** About this task **
Find the string "will" in the data, then copy every line where it is found.

** Records for processing **
┏━━

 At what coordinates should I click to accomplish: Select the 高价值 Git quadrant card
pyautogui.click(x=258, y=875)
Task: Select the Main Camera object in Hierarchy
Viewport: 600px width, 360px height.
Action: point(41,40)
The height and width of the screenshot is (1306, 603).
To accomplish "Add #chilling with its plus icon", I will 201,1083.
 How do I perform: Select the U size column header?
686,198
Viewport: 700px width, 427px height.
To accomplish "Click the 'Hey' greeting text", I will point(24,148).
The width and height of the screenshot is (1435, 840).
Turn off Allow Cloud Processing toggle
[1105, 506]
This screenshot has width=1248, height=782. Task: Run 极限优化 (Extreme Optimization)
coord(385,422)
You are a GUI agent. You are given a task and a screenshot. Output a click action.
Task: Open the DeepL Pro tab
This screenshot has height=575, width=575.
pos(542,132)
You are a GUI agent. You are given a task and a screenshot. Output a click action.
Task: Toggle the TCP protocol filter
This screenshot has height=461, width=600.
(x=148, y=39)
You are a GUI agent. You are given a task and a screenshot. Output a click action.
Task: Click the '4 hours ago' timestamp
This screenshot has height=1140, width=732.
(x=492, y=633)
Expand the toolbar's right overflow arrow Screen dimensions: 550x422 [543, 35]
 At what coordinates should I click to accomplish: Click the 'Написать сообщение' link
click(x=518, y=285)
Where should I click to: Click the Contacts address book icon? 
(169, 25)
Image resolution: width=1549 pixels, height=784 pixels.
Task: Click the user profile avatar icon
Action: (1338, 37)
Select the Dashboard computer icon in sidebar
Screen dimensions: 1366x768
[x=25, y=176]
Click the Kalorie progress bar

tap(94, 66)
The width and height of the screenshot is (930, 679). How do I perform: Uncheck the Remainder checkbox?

┗━━

** Solved problem **
To accomplish "Add #chilling with its plus icon", I will 201,1083.
To accomplish "Click the 'Hey' greeting text", I will point(24,148).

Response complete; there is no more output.